Госпиталь с латинского означает «гостеприимный», а тут так и просится старинное русское слово — недужница. Гостеприимность предполагает все же благополучие от и до, а недуг — он и есть недуг, чем кончится схватка с ним — бабушка надвое сказала. И нет в том вины врачей и медицинских сестер-заботниц, когда они становятся бессильны перед загадочным, непредсказуемым, не до конца познанным. Виновата война, виноваты те боговы существа, которые придумали ее своим пещерным умом и наделили людей способностью калечить и убивать друг друга.

Арина Захаровна — низкорослая, выветренная и высушенная крестьянским трудом, с выплаканными глазами в охряных обводьях — трудно переставляла ноги, сгибалась под тяжестью свалившейся на нее беды. Иван Сергеевич поддерживал ее и не смел тревожить участливым разговором сбивчиво-сиротливые вдовьи думы.

В марлевых косынках, наспех перекрашенных в черный цвет, обособленной группой спускались с холма милосердные сестры. Машенька испуганно, в неприятии происходящего прижималась к жаркому телу Нади Перегоновой, плакала.

Осторожничали, пробно тыкались костылями Агафон Смыслов и Петр Ануфриевич. Всхлиписто дергая носом, ломился кустами Боря Басаргин.

Инвалид первой мировой войны Юлиан Будницкий и начальник аптеки Иосиф Лазаревич Ройтман, успевшие за помин души притаенно хлебнуть спиртного, ковыляли лишь с помощью друг друга. Будницкий, как лошадь, мотал рыжей головой и хмельно тянул в причете: «Нех бендзе жолнеж похвалены...»{16}.

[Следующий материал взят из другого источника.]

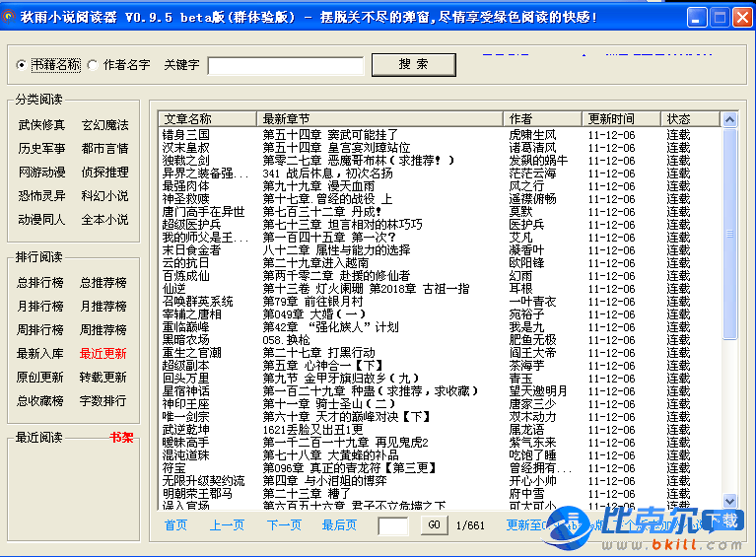Browse the 网游动漫 category
Image resolution: width=756 pixels, height=557 pixels.
[x=41, y=173]
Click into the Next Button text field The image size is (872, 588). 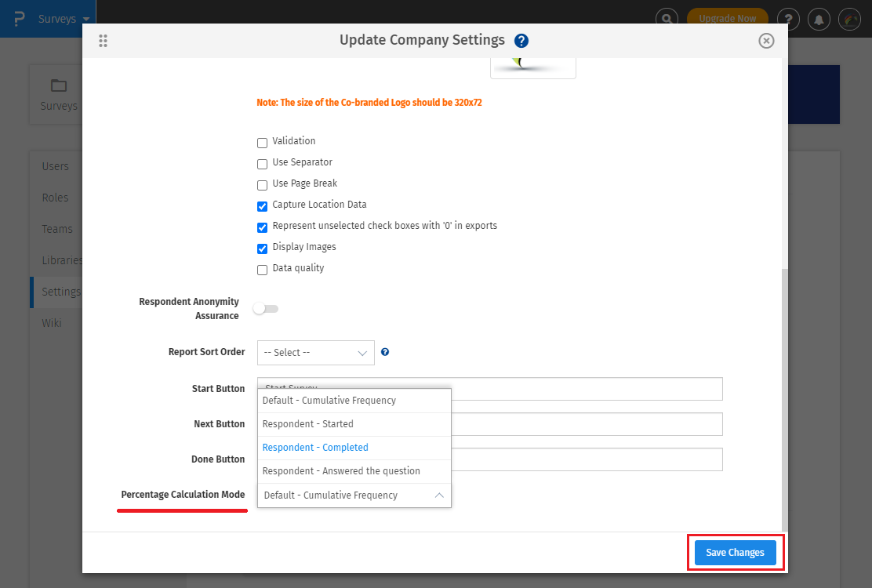pos(586,424)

Шли под руку далеко приметные, рослые и ладные, сближенные тяжкими испытаниями и потянувшиеся друг к другу литовская девушка Юрате Бальчунайте и Владимир Петрович Гончаров — урожденный Владас Бэл. Горечь общих переживаний томила их, но в душах было и что-то иное: очень и очень личное, вроде бы и грешное в данный момент. Юрате временами спохватывалась и быстрым движением руки где-то у ложбинки, приютившей наперсный крестик, закрещивала этот грех.

Тугой напор ветра качнул макушки деревьев, в беспорядочном парении стали спускаться к земле обломившиеся листья. Падали они с неохотой, обреченно цеплялись за сучья, припадали к шершавым стволам, всей плоскостью опирались на что-то невидное и упругое, косо скользили по этой упругости, метались в беспомощном желании вернуться в вышину. Владимир Петрович приглашающе подставил ладонь резному листу клена, тот отверг приглашение, панически откачнулся, простерся под углом вниз и лег на былинки травы. Гончаров нагнулся, поднял его. Лист был спелым, погибшим без естественного увядания. «И тут...» — было подумал Гончаров и с опаской глянул на Юрате: как бы не угадала его тоскливую мысль.

Якухина не было на кладбище. Бездушный лейтенант из резерва, упоенный краткосрочной властью, все же поставил его в строй. Тело Василия Федоровича сберегалось в погребе на рыхлеющих глыбах льда, припасенных еще немцами, там и простился с ним Якухин.